TRY IT:
Report all lines from the entries below in which "Free" appears.

::::

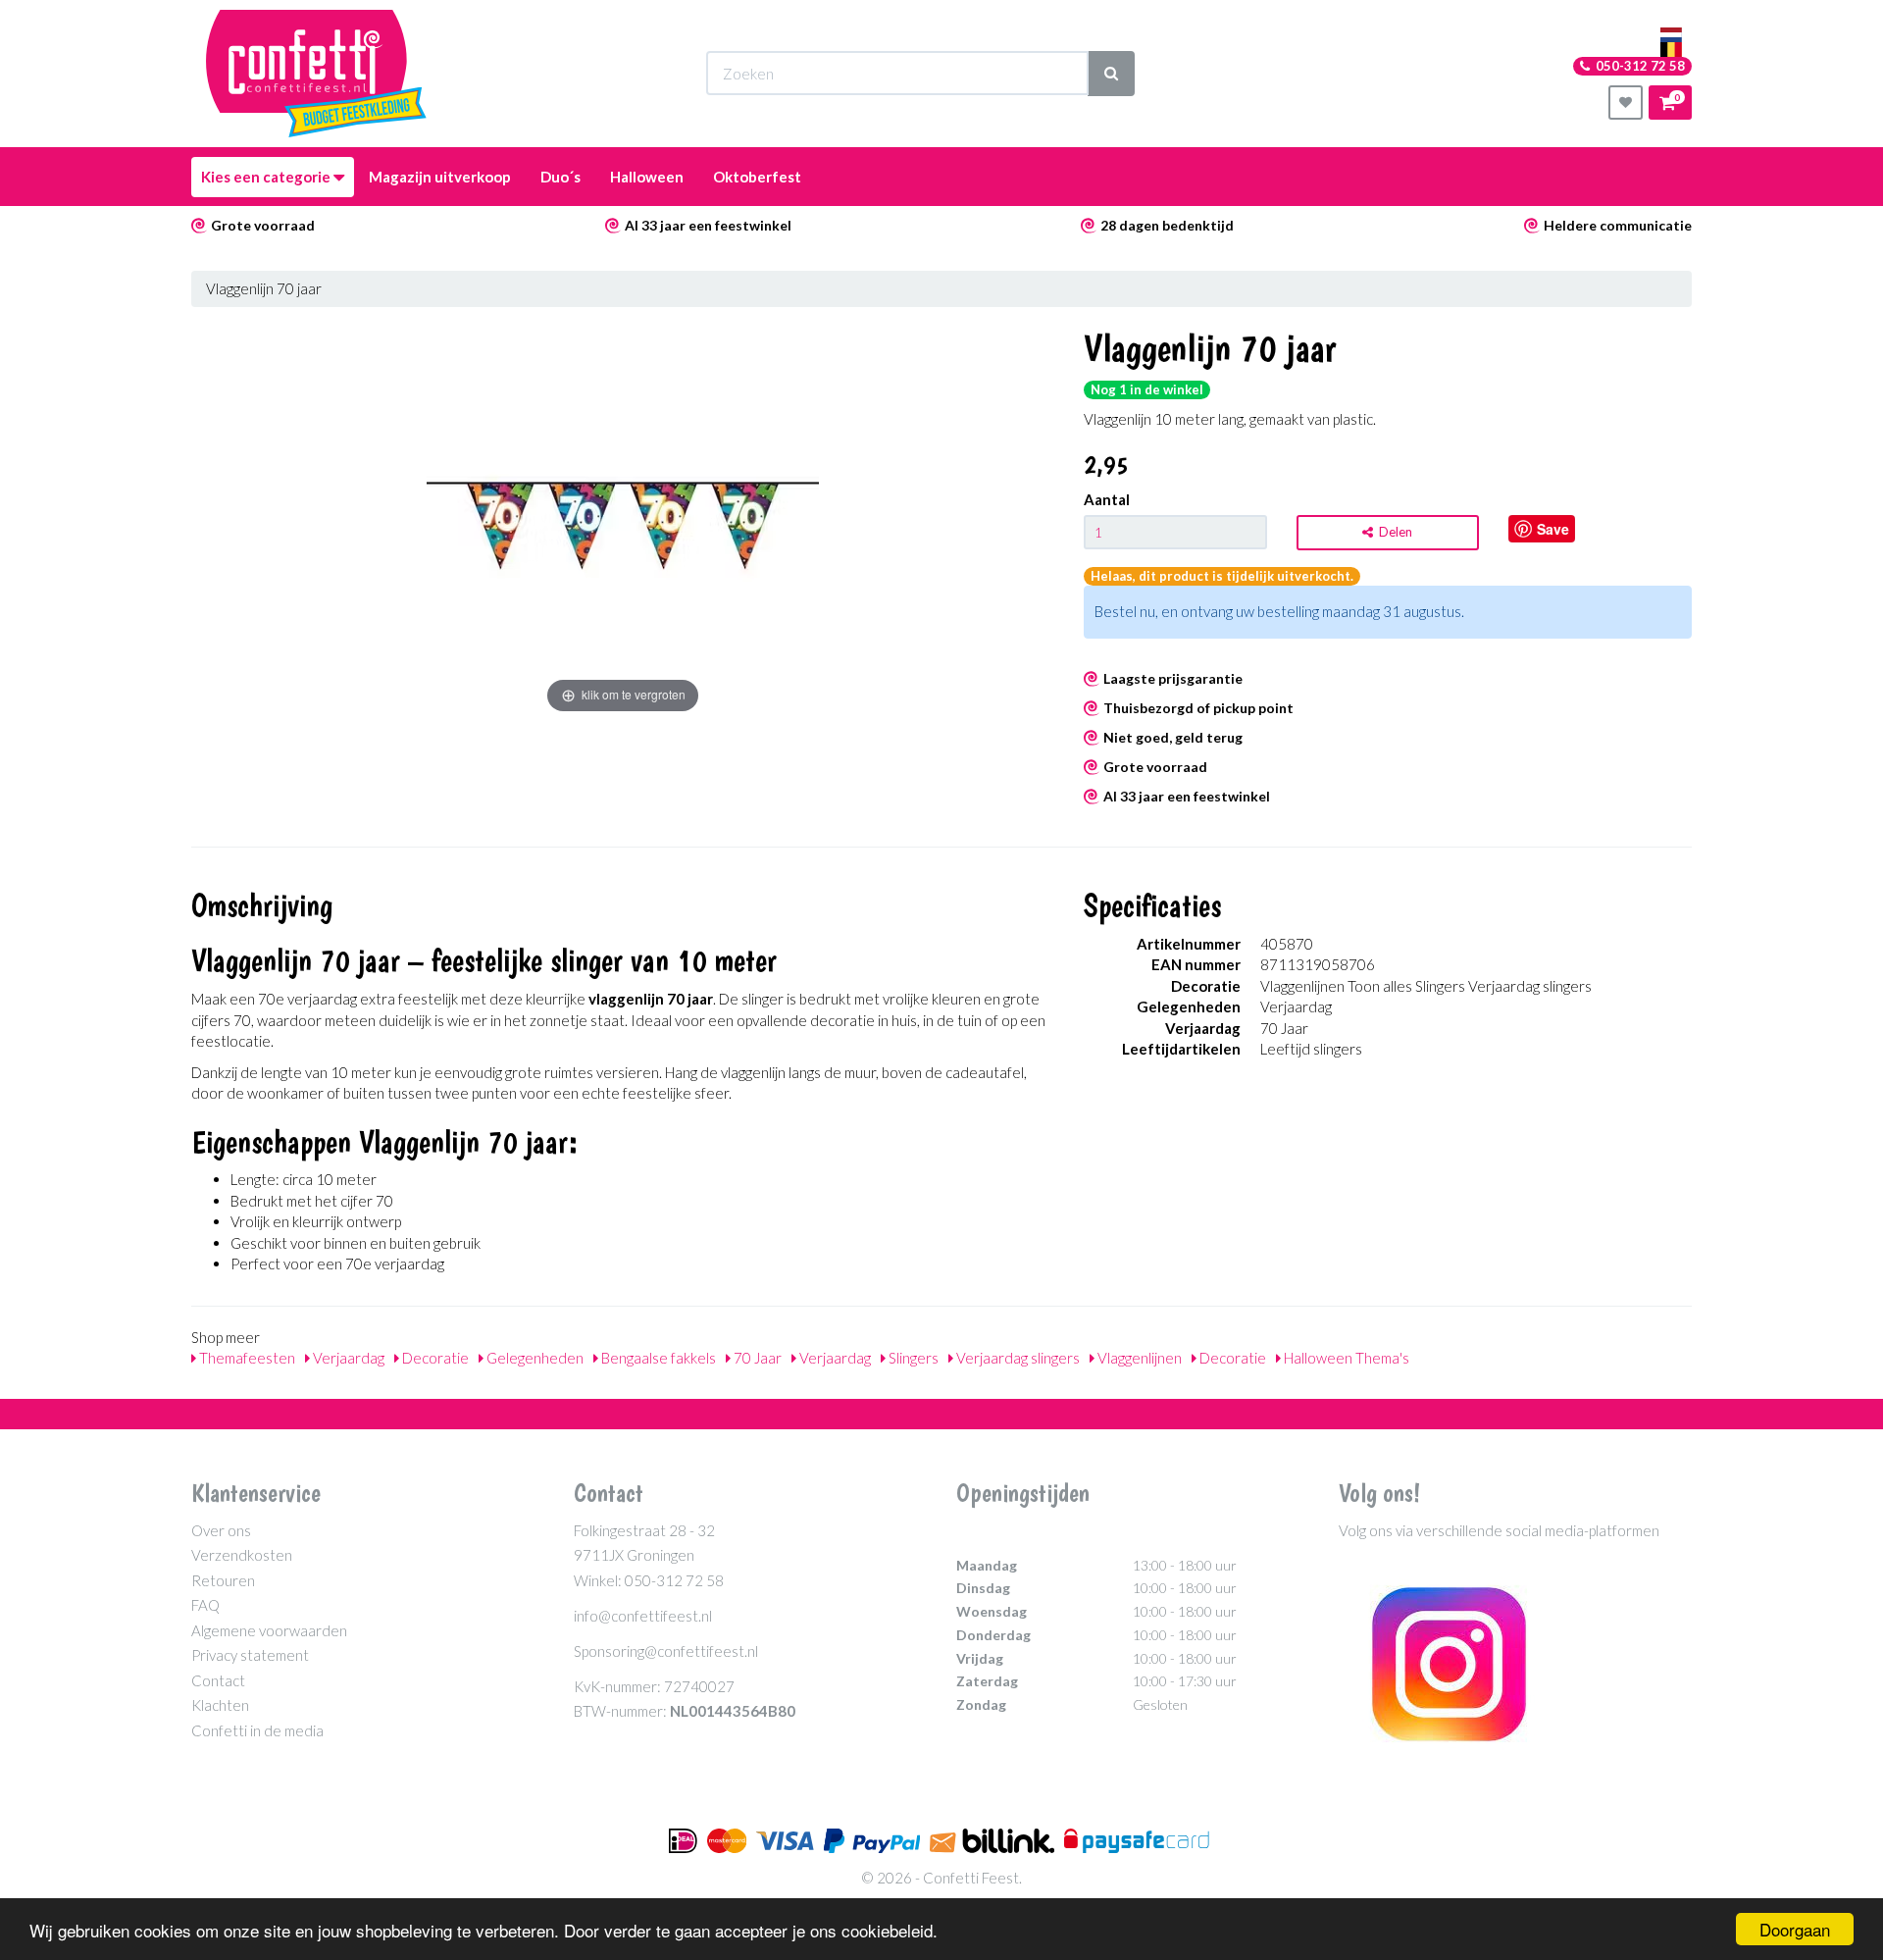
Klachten (220, 1705)
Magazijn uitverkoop (440, 176)
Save (1553, 529)
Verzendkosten (241, 1555)
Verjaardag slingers (1016, 1358)
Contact (218, 1680)
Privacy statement (250, 1655)
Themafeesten (245, 1358)
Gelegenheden (533, 1358)
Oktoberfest (757, 176)
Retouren (223, 1580)
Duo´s (560, 176)
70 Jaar (756, 1358)
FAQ (205, 1605)
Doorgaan (1794, 1929)
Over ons (221, 1530)
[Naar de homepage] (316, 73)
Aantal (1107, 499)
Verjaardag (347, 1358)
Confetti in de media (257, 1730)
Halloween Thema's (1345, 1358)
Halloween (647, 176)
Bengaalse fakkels (657, 1358)
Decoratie (434, 1358)
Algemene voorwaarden (269, 1630)
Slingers (912, 1358)
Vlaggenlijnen (1138, 1358)
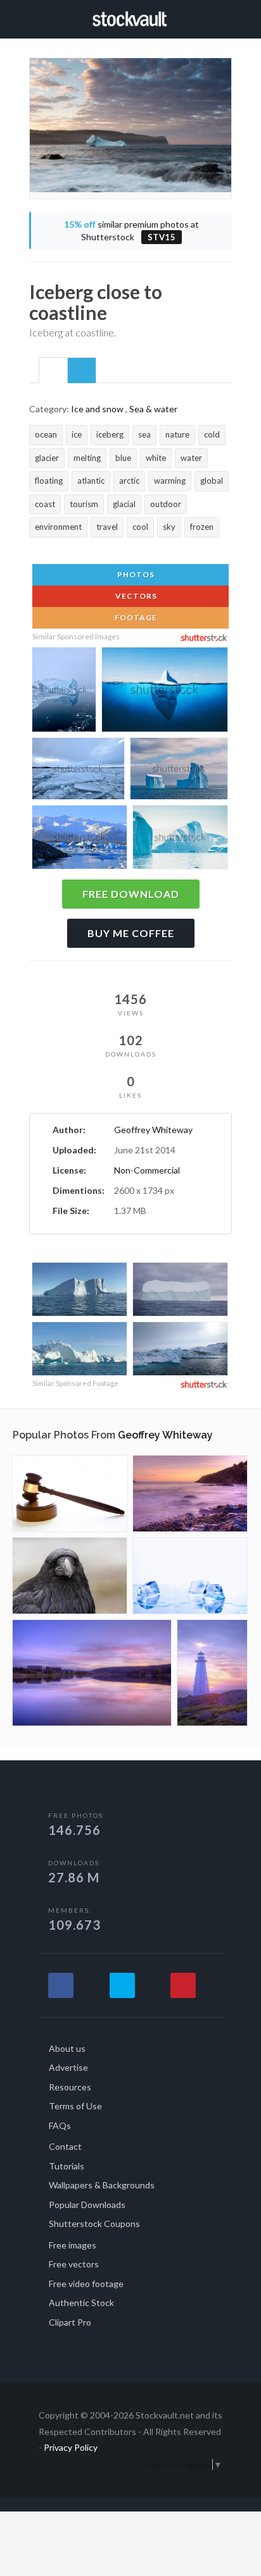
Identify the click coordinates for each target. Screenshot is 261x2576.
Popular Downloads (87, 2204)
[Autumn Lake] (92, 1673)
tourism (84, 504)
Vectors (135, 596)
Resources (70, 2087)
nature (177, 434)
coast (45, 504)
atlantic (91, 480)
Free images (72, 2245)
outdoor (165, 504)
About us (67, 2048)
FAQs (60, 2125)
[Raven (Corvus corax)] (70, 1576)
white (156, 458)
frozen (201, 527)
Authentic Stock (81, 2302)
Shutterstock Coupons (94, 2223)
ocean (46, 434)
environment (58, 527)
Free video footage (86, 2283)
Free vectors (74, 2264)
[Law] (70, 1493)
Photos (135, 574)
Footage (135, 617)
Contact (65, 2146)
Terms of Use (75, 2106)
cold (212, 434)
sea (144, 434)
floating (49, 480)
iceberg (110, 434)
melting (87, 458)
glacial (124, 504)
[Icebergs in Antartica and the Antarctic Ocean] (79, 1291)
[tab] (53, 370)
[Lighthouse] (212, 1673)
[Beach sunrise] (190, 1493)
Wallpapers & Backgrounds (102, 2185)
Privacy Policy (71, 2447)
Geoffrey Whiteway (153, 1129)
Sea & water (153, 408)
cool (140, 527)
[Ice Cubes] (190, 1576)
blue (123, 458)
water (191, 458)
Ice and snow (97, 408)
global (211, 480)
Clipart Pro (70, 2322)
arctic (129, 480)
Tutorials (66, 2166)
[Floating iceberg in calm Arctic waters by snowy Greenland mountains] (180, 1350)
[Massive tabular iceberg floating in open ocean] (180, 1291)
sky (169, 527)
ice (77, 434)
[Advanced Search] (227, 17)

::::

RESPONSE FOR THIS EXERCISE:
Free images (72, 2245)
Free video footage (86, 2283)
Free vectors (74, 2264)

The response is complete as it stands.